A recent international collaborative study with the participation of the group of NMR and Molecular Recognition headed by Dr. Javier Cañada at the Centro de Investigaciones Biológicas Margarita Salas (CIB-CSIC), has characterized the recognition of Listeria spp. wall-teichoic acid by a bacteriophage endolysin named Ply500. The work, recently published in the journal Chemical Science, has unveiled at the atomic level the previously unknown mechanism by which the phage endolysin selectively recognizes and targets wall teichoic acid from Listeria spp. by specifically interacting with 3´O-acetylated N-acetyl-glucosamine units of the teichoic acid chain.
Endolysins are peptidoglycan hydrolases able to degrade the cell-wall of bacterial hosts that in the past decades have emerged as extraordinary antimicrobial agents in our combat against multiresistant bacteria. They constitute an attractive playground for protein engineering since frequently their bacterial-wall recognition and peptidoglycan cleavage activity is performed by distinct modules. This is the case for Ply500 that, in addition to the hydrolase domain, includes a cell wall-binding domain (CBD), namely CBD500, comprising two copies of β-barrel, pseudo-symmetric SH3b-like repeats held together by means of swapped strands.
The study has integrated a wide variety of ligand- and receptor-based methods -covering from molecular biology, calorimetry, and crystallography to NMR, in combination with molecular modeling- to tackle an extremely challenging protein–glycopolymer complex. For the first time, atomic evidence is provided that swapped SH3b-like repeats of this Listeria phage endolysin permit the selective recognition of carbohydrate ligands, instead of binding to peptidoglycan-related moieties, as previously observed for this type of domains.
This multidisciplinary approach fosters the existing knowledge on glycopolymer recognition by endolysins, as well as on the diversification of the SH3b domain folding and binding site, suggesting an adaptable model for their specificity regulation.
The work, led by the Institute of Food, Nutrition, and Health of ETH (Zurich), is the result of an international collaboration where, in addition to the CIB Margarita Salas, participated the Rocasolano Institute of Physical Chemistry (CSIC), the Centro de Investigación Biomédica en Red-Enfermedades Respiratorias (CIBERES), the Laboratory for Biomolecular Modeling, EPFL (Switzerland), the Novo Nordisk Foundation Center for Protein Research, Faculty of Health and Medical Sciences, University of Copenhagen (Denmark) and the Sealy Center for Structural Biology and Molecular Biophysics, University of Texas (USA).

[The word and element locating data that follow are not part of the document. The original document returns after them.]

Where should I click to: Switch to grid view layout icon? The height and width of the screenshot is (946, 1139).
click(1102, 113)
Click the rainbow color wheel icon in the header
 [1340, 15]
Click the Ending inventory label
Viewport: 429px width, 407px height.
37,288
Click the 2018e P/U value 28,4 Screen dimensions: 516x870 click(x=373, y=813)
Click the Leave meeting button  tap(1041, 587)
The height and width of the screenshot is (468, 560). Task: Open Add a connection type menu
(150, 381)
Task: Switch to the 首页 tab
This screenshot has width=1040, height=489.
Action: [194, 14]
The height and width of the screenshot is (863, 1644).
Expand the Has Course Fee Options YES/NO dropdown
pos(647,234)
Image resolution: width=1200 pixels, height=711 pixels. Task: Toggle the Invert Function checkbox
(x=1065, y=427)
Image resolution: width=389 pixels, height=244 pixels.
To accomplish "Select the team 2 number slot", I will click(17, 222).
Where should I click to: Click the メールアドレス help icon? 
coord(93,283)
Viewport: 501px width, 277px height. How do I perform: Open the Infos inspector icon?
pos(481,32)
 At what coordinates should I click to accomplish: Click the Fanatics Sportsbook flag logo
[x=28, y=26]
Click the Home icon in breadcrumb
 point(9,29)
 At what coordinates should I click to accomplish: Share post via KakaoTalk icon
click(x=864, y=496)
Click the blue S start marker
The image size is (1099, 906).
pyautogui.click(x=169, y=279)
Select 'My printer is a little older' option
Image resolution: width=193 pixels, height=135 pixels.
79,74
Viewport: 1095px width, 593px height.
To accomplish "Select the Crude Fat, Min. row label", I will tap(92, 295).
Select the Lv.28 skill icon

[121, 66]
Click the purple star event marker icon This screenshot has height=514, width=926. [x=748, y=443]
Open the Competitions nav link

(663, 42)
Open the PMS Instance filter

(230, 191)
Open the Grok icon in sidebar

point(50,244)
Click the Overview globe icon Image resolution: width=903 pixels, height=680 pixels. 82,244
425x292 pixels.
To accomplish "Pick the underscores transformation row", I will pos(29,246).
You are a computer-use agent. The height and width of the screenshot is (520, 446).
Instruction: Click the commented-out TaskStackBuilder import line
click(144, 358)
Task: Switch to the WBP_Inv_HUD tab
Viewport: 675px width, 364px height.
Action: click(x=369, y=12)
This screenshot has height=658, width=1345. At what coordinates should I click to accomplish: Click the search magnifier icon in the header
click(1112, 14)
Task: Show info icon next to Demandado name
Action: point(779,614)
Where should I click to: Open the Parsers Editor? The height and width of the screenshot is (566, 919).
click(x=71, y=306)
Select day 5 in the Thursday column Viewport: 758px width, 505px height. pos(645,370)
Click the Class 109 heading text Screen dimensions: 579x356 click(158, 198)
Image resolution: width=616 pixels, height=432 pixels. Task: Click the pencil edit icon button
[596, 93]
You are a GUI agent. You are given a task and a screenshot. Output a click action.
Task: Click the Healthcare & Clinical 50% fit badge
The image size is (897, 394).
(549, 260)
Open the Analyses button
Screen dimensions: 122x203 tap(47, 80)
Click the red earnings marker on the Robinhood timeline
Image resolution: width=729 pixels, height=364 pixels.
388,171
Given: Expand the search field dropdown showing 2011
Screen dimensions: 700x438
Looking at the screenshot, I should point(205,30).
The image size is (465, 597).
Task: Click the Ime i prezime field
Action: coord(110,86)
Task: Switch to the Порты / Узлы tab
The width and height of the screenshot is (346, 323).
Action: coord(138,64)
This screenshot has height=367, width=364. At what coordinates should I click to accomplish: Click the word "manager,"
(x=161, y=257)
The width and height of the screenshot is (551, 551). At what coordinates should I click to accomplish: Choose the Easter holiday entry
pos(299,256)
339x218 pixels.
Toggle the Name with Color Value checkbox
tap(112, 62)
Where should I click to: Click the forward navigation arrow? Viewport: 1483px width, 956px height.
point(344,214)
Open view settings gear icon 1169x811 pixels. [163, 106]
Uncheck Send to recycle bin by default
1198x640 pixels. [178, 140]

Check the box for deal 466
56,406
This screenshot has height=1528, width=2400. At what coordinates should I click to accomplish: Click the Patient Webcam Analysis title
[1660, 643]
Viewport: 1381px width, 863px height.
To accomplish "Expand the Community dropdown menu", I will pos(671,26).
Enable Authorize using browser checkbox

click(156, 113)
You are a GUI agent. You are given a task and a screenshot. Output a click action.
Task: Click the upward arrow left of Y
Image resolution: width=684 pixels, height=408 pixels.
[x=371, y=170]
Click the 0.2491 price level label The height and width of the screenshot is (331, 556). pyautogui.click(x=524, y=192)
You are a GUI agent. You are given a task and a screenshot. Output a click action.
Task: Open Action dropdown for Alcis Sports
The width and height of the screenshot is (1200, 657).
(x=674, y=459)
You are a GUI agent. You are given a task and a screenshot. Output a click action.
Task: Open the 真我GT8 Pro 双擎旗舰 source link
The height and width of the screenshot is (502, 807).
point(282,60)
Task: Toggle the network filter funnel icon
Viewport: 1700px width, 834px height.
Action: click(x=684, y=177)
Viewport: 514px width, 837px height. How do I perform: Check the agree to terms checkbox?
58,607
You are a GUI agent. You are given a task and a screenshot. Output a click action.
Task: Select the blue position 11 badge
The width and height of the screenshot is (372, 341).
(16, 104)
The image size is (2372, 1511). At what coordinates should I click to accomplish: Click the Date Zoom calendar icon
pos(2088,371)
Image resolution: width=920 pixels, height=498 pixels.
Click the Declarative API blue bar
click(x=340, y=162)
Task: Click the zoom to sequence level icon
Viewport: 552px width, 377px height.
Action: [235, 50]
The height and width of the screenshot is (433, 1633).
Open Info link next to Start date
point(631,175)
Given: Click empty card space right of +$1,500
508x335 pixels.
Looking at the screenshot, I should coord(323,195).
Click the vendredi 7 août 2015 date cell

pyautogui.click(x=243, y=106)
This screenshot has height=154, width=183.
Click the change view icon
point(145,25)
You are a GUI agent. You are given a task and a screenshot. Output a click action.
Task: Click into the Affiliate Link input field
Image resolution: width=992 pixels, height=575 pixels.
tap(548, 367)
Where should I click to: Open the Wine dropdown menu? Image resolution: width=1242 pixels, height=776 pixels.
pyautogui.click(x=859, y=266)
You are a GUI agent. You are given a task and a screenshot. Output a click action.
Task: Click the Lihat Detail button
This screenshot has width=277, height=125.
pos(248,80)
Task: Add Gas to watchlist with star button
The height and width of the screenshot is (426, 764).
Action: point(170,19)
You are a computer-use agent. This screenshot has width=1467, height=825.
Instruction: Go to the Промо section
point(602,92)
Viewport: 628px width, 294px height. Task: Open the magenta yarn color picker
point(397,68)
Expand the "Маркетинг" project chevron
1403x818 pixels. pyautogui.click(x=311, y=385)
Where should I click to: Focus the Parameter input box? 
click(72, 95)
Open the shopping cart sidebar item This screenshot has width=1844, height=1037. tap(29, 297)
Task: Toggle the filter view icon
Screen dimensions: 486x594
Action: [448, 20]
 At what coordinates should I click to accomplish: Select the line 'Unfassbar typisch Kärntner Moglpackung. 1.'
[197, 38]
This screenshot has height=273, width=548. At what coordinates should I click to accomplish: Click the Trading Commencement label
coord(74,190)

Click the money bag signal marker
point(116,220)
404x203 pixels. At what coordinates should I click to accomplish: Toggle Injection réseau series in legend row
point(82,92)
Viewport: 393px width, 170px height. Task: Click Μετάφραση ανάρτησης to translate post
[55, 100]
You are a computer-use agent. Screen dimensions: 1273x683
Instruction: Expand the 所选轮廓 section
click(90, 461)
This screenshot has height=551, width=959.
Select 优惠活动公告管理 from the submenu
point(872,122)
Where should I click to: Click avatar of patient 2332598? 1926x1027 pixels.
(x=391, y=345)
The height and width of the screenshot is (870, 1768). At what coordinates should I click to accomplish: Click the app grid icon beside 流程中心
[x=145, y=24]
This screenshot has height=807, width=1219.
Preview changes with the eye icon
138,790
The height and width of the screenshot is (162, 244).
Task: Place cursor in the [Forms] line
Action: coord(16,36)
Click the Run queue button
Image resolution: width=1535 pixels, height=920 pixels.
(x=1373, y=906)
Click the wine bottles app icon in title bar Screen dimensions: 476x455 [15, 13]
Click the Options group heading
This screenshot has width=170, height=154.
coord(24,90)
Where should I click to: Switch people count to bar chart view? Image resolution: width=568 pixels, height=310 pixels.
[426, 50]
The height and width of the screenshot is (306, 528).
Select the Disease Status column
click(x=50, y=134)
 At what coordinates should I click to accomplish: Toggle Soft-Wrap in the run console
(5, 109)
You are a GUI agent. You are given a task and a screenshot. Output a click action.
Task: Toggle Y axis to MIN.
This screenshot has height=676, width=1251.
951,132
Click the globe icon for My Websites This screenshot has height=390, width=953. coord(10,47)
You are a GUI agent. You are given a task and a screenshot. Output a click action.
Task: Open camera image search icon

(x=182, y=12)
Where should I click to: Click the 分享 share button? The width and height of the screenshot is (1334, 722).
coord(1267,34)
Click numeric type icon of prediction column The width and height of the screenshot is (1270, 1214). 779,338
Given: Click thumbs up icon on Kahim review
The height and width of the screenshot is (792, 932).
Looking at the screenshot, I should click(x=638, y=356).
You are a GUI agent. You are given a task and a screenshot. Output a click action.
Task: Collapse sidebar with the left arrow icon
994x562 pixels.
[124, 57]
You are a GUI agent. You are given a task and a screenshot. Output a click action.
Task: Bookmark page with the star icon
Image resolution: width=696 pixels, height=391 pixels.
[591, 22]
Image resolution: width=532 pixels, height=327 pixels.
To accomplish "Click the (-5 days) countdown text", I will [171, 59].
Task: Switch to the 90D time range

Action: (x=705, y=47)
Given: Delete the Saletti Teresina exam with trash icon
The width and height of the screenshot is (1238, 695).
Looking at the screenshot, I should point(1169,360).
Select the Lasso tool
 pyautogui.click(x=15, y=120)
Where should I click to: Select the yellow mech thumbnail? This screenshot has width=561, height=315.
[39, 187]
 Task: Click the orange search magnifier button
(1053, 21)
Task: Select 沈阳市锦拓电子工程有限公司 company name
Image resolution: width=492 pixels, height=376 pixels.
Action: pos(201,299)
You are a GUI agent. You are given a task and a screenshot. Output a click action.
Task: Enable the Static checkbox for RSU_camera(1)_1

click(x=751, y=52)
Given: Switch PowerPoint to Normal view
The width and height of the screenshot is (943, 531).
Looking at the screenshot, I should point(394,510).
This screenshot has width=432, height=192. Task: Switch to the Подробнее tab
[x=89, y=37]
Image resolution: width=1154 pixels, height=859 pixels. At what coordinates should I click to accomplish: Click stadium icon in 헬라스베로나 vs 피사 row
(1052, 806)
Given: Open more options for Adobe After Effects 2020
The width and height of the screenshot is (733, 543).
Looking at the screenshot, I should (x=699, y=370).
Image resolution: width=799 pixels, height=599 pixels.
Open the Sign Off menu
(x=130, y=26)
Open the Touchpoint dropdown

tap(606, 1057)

Reference: Structural basis for recognition of bacterial cell wall teichoic acid by pseudo-symmetric SH3b-like repeats of a viral peptidoglycan hydrolase. Yang Shen*, Ioanna Kalograiaki*, Alessio Prunotto, Matthew Dunne, Samy Boulos, Nicholas M. I. Taylor, Eric T. Sumrall, Marcel R. Eugster, Rebecca Martin, Alicia Julian-Rodero, Benjamin Gerber, Petr G. Leiman, Margarita Menendez, Matteo Dal Peraro, Francisco Javier Canada and Martin J. Loessner. (2020) Chemical Science. DOI:10.1039/D0SC04394J
This article is part of the themed collection 2020 Chemical Science HOT Article Collection and was characterized as an Edge as well as Advance Article.